Did you know that Korean has more than one way of commanding others to do something?? And did you know that all of them are super simple?! Don't believe me? Keep reading!
Verb stem + 어/아 (요)
This is by far the easiest yet least formal way to command someone because you all are already familiar with this. Think of any regular affirmative sentence and its construction in Korean and there you go, you got yourself an imperative sentence as well. In this case it all comes down to your intonation and the context.
밥을 천천히 먹어- Eat slower (Eat the food slower)
열심히 공부해!- Study hard!
빨리 가!- Go quickly!
Hint: The way to differentiate affirmative and imperative sentences is to look for the subject of the sentence. If a sentence doesn't have a subject it is most likely a command because the speaker doesn't need a subject to convey his command to the listener. It's not a 100% foul proof method because affirmative sentences don't necessarily need a subject but it does work a lot of the time.
These commands are NOT formal at all so be aware of who you are speaking to.
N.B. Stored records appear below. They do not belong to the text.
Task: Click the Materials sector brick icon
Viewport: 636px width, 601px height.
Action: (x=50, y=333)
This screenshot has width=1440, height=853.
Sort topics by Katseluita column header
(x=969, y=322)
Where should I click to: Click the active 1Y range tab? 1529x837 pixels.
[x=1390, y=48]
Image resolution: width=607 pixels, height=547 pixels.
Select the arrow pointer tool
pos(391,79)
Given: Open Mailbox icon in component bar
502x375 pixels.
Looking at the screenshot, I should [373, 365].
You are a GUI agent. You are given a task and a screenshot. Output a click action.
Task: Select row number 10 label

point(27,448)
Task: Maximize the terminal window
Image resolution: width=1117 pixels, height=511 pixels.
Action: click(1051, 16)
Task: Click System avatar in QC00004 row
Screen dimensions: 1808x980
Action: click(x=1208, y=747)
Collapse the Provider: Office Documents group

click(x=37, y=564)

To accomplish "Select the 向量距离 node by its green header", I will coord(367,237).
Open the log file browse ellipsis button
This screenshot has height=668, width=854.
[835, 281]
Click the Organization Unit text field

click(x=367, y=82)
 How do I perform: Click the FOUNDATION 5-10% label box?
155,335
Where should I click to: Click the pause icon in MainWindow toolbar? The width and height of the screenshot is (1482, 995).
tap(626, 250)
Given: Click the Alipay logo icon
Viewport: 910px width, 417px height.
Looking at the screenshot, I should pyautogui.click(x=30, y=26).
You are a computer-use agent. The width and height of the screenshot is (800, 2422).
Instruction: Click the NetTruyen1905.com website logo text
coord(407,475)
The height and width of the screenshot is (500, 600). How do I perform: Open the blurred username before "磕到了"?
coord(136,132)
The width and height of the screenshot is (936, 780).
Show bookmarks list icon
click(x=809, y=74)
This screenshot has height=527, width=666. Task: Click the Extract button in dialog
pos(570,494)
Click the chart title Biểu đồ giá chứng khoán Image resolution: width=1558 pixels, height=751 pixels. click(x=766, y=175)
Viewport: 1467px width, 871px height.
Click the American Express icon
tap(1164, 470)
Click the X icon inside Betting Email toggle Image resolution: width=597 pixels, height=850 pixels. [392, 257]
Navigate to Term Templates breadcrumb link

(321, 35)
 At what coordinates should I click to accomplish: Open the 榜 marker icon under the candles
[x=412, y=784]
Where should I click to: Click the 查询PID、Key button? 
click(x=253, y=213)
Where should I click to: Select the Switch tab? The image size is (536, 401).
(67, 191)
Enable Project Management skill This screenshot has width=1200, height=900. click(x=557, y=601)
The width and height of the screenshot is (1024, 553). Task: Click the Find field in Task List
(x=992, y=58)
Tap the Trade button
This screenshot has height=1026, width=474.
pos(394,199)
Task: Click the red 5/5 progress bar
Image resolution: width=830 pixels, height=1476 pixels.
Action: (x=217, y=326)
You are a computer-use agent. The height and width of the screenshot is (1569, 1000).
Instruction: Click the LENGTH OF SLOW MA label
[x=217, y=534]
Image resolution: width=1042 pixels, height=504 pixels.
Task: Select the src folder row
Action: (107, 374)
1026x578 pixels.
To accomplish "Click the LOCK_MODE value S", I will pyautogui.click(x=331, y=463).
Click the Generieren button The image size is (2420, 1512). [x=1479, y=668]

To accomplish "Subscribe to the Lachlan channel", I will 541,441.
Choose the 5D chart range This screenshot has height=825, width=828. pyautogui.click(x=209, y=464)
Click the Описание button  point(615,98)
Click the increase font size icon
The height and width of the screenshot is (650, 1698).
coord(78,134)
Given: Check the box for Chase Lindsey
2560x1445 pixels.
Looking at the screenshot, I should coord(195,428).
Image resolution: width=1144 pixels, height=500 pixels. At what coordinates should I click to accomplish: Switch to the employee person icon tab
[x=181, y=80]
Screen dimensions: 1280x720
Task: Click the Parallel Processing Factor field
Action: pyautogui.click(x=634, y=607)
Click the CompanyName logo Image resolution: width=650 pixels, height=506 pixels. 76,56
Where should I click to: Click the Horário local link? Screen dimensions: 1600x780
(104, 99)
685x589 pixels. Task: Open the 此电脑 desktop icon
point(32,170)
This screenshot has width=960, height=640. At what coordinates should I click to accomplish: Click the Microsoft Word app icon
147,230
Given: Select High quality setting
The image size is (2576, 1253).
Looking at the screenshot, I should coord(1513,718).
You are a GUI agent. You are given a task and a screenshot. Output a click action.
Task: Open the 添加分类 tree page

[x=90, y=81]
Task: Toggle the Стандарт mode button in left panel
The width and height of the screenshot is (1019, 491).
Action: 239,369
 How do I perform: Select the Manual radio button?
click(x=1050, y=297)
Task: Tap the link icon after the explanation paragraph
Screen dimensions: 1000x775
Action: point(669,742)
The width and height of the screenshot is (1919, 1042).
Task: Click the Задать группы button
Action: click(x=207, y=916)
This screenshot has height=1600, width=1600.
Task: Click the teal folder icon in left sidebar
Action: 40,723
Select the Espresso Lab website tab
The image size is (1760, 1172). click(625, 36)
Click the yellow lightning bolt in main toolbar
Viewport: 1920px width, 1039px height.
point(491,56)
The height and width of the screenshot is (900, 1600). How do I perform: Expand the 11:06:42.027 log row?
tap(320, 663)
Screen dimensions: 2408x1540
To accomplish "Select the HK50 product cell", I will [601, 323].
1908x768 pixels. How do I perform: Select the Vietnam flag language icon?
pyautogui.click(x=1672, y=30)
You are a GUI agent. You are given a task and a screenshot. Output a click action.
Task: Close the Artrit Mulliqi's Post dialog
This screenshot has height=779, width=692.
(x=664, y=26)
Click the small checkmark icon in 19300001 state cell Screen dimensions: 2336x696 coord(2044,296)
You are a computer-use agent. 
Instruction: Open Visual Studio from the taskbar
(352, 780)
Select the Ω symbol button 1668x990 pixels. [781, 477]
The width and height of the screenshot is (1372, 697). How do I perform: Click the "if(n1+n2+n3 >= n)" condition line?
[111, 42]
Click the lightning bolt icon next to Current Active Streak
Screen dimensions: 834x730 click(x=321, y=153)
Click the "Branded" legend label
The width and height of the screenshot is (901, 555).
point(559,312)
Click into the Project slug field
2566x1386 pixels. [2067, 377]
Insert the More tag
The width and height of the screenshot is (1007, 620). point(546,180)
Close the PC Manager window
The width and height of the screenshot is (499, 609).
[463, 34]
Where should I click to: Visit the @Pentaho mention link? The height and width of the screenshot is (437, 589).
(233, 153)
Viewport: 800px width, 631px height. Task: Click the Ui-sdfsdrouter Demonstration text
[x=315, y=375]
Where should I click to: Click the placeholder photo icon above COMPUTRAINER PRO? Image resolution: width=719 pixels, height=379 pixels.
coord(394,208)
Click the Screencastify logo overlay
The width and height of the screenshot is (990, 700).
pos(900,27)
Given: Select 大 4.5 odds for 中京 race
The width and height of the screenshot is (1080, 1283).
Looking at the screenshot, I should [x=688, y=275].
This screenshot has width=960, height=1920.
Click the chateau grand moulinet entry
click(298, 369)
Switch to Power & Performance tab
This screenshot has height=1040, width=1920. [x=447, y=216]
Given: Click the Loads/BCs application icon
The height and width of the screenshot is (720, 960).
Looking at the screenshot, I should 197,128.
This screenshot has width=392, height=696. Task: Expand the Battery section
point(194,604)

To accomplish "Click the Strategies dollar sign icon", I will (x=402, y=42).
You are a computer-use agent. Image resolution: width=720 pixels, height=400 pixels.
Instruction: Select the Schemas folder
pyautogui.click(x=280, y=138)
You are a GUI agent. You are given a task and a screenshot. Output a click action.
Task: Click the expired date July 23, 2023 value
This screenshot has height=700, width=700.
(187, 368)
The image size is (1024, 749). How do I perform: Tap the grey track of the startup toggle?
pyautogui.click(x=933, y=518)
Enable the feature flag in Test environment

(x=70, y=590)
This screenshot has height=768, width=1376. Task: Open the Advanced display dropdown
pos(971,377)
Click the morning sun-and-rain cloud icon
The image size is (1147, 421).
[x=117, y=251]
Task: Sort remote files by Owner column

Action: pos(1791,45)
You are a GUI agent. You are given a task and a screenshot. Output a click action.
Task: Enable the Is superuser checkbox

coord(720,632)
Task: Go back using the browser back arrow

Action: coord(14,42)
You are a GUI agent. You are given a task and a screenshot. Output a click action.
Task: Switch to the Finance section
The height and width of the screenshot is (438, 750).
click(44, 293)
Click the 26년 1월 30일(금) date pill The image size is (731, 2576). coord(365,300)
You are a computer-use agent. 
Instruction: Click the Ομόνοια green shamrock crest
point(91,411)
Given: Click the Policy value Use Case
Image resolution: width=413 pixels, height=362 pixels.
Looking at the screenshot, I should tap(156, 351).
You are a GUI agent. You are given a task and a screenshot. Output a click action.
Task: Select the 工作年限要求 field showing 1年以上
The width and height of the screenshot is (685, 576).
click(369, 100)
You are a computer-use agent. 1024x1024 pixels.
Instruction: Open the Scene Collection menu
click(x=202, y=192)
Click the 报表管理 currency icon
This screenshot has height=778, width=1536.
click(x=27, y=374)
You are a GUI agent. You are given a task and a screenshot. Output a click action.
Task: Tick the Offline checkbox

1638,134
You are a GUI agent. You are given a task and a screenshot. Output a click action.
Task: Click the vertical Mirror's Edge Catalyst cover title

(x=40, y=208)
You can make them a bit more formal by adding 요 at the end:
밥을 천천히 먹어요- Eat slower (Eat the food slower)
열심히 공부해요!- Study hard!
빨리 가요!- Go quickly!
Verb stem + 어/아라
As I mentioned in the video, for some reason, I really like how this way of commanding in Korean sounds even though I can't really use it at the moment. This imperative structure is mostly used by elders referring to their children or younger people, but I thought I might as well throw it in for educational purposes.
빨리 가라!- Go quickly!
그렇게 해라!- Do it this way!
내 말을 들어라!- Listen to me! (Listen to my words!)
밥을 먼저 먹어라!- Eat first! (Eat the food first!)
Verb stem + (으)세요
As easy as it is to give commands in a not-so-formal manner, we should learn how to do that politely, which means we need to learn how to use (으)세요. It is quite straight forward if we decide not to go into details of where (으)세요 comes from. Let me know if you'd like me to elaborate on it another time :)
이 것을 보세요- Look at this
빨리 올라오세요-Come up quickly
이 길에 직진하세요- Go straight on this road
수고해세요- Keep it up
열심히 운동해세요- Exercise well
먼저 가세요- Go first
Special meaning of 있다
When used in an imperative mood, 있다 obtains a special meaning of "to stay". However there is a difference between using it in impolite vs polite speech.
반말 --> 있다
집에 있어- Stay at home
존뎃말 --> 계시다다
We can't use 있다 in formal speech and in this case we use its formal counterpart 계시다. It has the exact same meaning but is used when speaking with respect.
여기 계세요- Please stay here
안녕히 계세요*- Goodbye (Stay in peace)
*Now you know the grammar behind the most commonly known Korean word 안녕하세요 :)
Verb stem + 십시오
This is one of the most formal ways to address anyone and you will not hear it too often outside of Korea. This expression is often used in official correspondences, on government buildings, very fancy events and towards extremely respectful people (presidents, elders, etc.).